The Preceding Trinitarian Definition
The Son and the Spirit are co-essential, or consubstantial, with the Father (homoousios with the Father). Properly speaking, there is one God, the Father. He eternally begets and spirates (or breathes forth) his Son and his Spirit, who, being eternally produced from the Father’s own being, are all that it means to be God.
The Beginnings of the Filioque [“and the Son”] Dispute
In the midst of the second struggle against the iconoclasts, another dispute began, one which cut to the heart of the rule of faith.
Some statements by the fourth century saints Hilary of Poitiers and Ambrose of Milan stated that the Spirit proceeds from the Father through the Son.

__PROVIDED DATA__:
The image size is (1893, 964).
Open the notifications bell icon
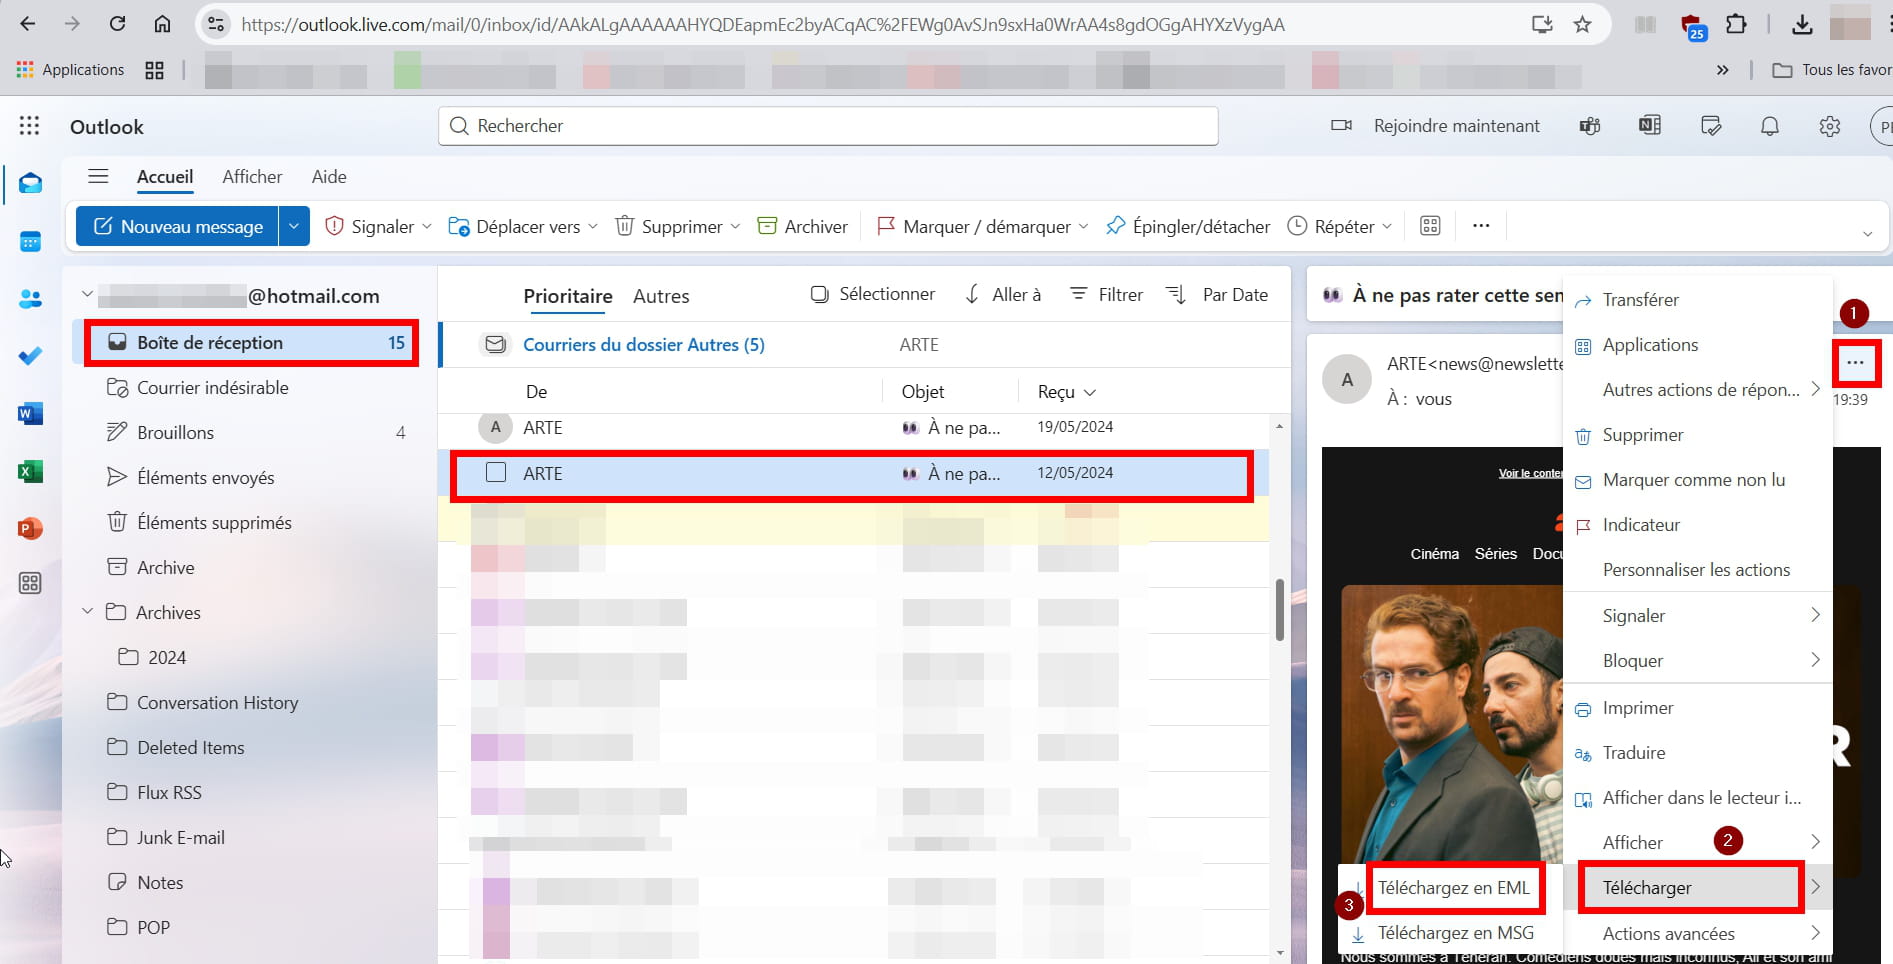(x=1769, y=127)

__OBJECTIVE__:
Reproduce the Trinity passage word for word, between "The Preceding Trinitarian" and "through the Son.", inclusive. Rely on the Trinity passage alone and not on the material.

__COMPLETE ANSWER__:
The Preceding Trinitarian Definition
The Son and the Spirit are co-essential, or consubstantial, with the Father (homoousios with the Father). Properly speaking, there is one God, the Father. He eternally begets and spirates (or breathes forth) his Son and his Spirit, who, being eternally produced from the Father’s own being, are all that it means to be God.
The Beginnings of the Filioque [“and the Son”] Dispute
In the midst of the second struggle against the iconoclasts, another dispute began, one which cut to the heart of the rule of faith.
Some statements by the fourth century saints Hilary of Poitiers and Ambrose of Milan stated that the Spirit proceeds from the Father through the Son.